::: Stored data :::

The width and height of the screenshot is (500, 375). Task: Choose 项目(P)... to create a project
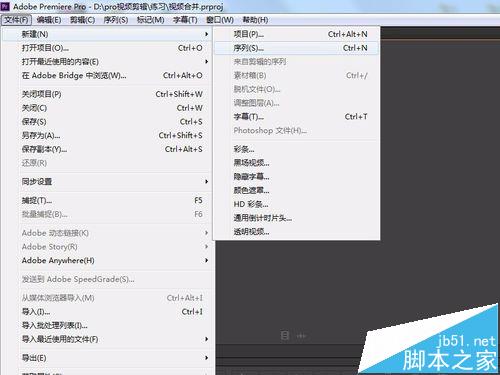(x=296, y=34)
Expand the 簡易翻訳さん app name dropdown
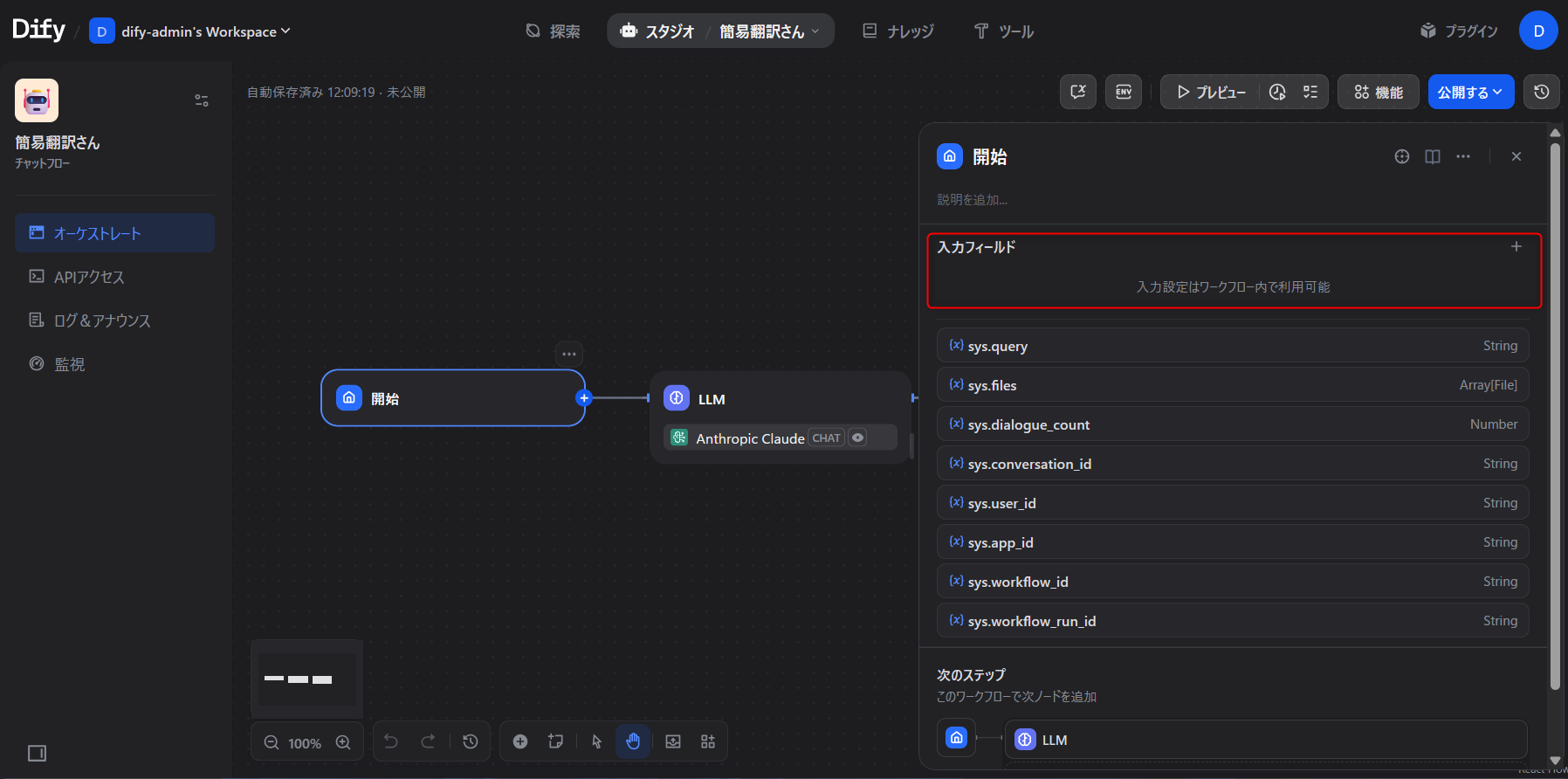Screen dimensions: 1568x779 pos(769,31)
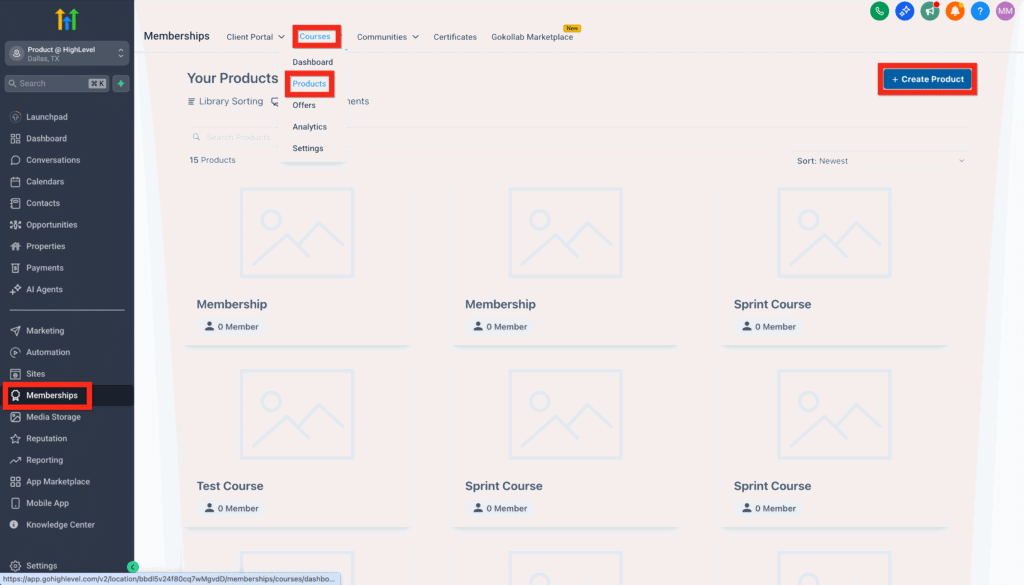
Task: Open the blue question mark help icon
Action: (x=980, y=11)
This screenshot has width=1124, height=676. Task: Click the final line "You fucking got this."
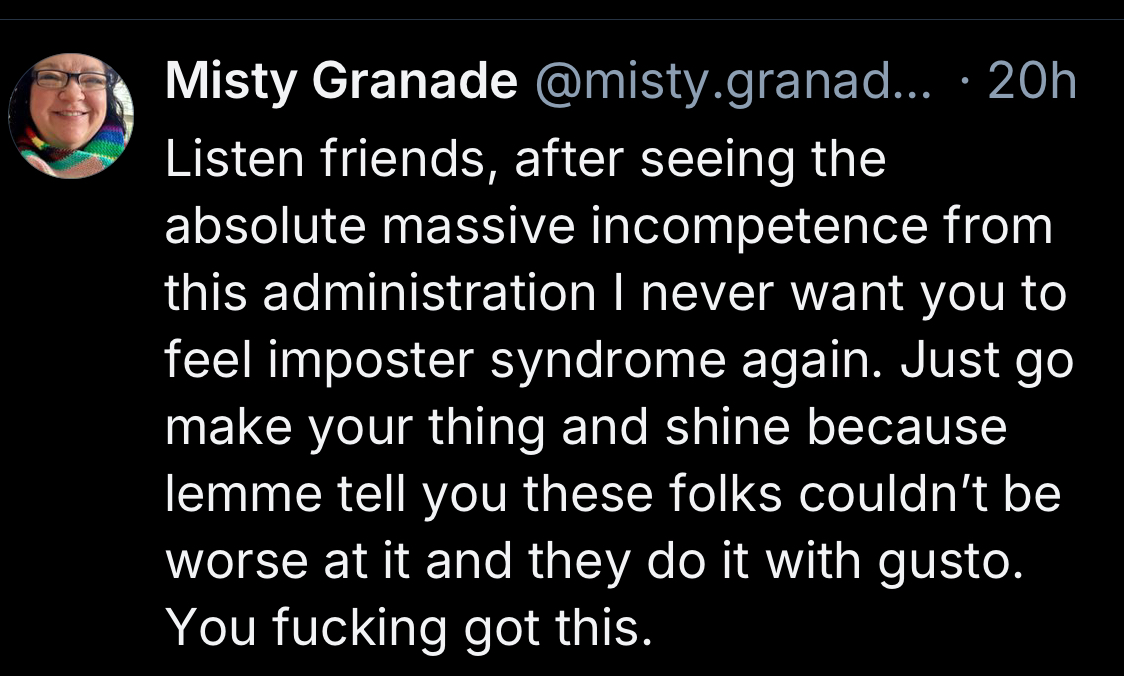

:::

# What the task asks:
Every line of the data above is to be repeated exactly; the images are to be left out.

# Your response:
The width and height of the screenshot is (500, 375). Task: Choose 项目(P)... to create a project
(x=296, y=34)
Expand the 簡易翻訳さん app name dropdown
Screen dimensions: 1568x779 pos(769,31)
Task: Open the blue question mark help icon
Action: (x=980, y=11)
This screenshot has width=1124, height=676. Task: Click the final line "You fucking got this."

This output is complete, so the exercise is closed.